**Data for processing**

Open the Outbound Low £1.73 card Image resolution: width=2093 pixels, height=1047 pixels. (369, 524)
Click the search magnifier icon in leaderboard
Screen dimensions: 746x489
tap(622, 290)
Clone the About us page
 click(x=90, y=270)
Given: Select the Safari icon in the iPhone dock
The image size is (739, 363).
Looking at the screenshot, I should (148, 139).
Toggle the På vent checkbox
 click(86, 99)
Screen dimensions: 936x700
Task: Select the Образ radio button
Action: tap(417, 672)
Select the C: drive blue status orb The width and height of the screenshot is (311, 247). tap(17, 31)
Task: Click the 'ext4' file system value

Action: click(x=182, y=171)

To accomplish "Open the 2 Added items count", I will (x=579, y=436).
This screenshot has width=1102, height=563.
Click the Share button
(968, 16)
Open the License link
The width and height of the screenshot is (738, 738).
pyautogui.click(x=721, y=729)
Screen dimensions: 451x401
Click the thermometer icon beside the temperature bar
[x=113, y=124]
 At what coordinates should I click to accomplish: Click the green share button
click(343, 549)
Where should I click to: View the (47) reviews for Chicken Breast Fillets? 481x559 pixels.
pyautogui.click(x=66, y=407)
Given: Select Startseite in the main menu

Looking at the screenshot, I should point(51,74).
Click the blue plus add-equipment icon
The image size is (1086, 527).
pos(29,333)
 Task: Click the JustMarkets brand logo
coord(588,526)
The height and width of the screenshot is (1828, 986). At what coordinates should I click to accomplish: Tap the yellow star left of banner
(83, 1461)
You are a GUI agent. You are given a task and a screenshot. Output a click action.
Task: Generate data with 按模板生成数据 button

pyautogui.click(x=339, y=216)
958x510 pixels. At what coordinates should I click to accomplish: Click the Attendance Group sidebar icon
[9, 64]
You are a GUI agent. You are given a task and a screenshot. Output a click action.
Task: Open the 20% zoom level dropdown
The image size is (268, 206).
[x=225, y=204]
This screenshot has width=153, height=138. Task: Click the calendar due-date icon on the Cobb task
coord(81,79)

**Task requirements**
Begin with the line that contains "Task: Open the 20% zoom level dropdown" and end with the last line of the records; set down every line in that span exactly, and nothing else.

**Answer below**
Task: Open the 20% zoom level dropdown
The image size is (268, 206).
[x=225, y=204]
This screenshot has width=153, height=138. Task: Click the calendar due-date icon on the Cobb task
coord(81,79)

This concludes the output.